- INSTRUCTIONS TO FOLLOW
Copy exactly the lines of the data below that run from the line holding "Click the cab" through the line holding "Instruction: Click the", both ends included.

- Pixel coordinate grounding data

● ● ● ●

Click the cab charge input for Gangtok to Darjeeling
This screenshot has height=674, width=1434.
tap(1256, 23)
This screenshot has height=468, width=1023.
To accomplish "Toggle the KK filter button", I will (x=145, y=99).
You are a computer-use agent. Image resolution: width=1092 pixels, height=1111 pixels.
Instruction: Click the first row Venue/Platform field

● ● ● ●

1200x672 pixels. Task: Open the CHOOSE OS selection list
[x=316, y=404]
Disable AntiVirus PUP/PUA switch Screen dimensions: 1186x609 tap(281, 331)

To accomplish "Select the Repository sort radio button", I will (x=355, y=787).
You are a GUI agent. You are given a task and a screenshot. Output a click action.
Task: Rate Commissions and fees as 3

● ● ● ●

- FINAL ANSWER
Click the cab charge input for Gangtok to Darjeeling
This screenshot has height=674, width=1434.
tap(1256, 23)
This screenshot has height=468, width=1023.
To accomplish "Toggle the KK filter button", I will (x=145, y=99).
You are a computer-use agent. Image resolution: width=1092 pixels, height=1111 pixels.
Instruction: Click the first row Venue/Platform field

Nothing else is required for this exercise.